Amanda Sardonis loves and lives her work. As Associate Director of the Environment and Natural Resources Program (ENRP), she supports the program’s research, manages student engagement and fellowship programs—including the full-tuition Roy Fellowship—and runs the entire selection process for the prestigious Roy Award for Environmental Partnership presented by Harvard Kennedy School every two years.
A big part of her job is staying on top of what’s happening in the environmental space so she can help students engage in relevant fieldwork. This awareness is also essential in managing the Roy Award selection, a lengthy process that seeks the most effective environmental partnerships in the world. Her ENRP portfolio is full and varied, but she is especially proud of her work with the Roy Award.
“We’re shining a light on good things that are happening around the world environmentally,” she says. These partnerships “are extremely important and very hard to do, and the participants don’t generally get the recognition they deserve.”

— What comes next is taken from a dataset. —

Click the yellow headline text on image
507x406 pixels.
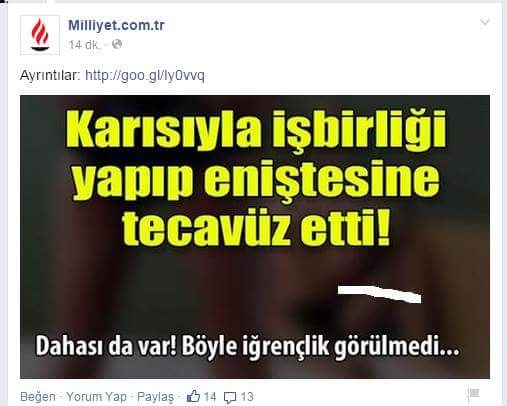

Inspired by the Roy Award, she wrote her Harvard masters thesis on “Measuring Success in Environmental Partnerships” and leads a research project on partnership effectiveness, analyzing data collected from the program since 2003.
Outside of work, Sardonis tries to be conscious of her family’s carbon footprint. Choosing not to own a car, she rides her three-person bike year-round, dropping off and picking up her six- and four-year olds at school and daycare. A vegetarian, she loves to cook and her kids choose what vegetables to grow in their community garden plot.
In her 13 years at ENRP, she has managed a number of projects and interacted with hundreds of “amazing” students and leaders. Witnessing the positive impact of that work, she says, is “pretty cool.”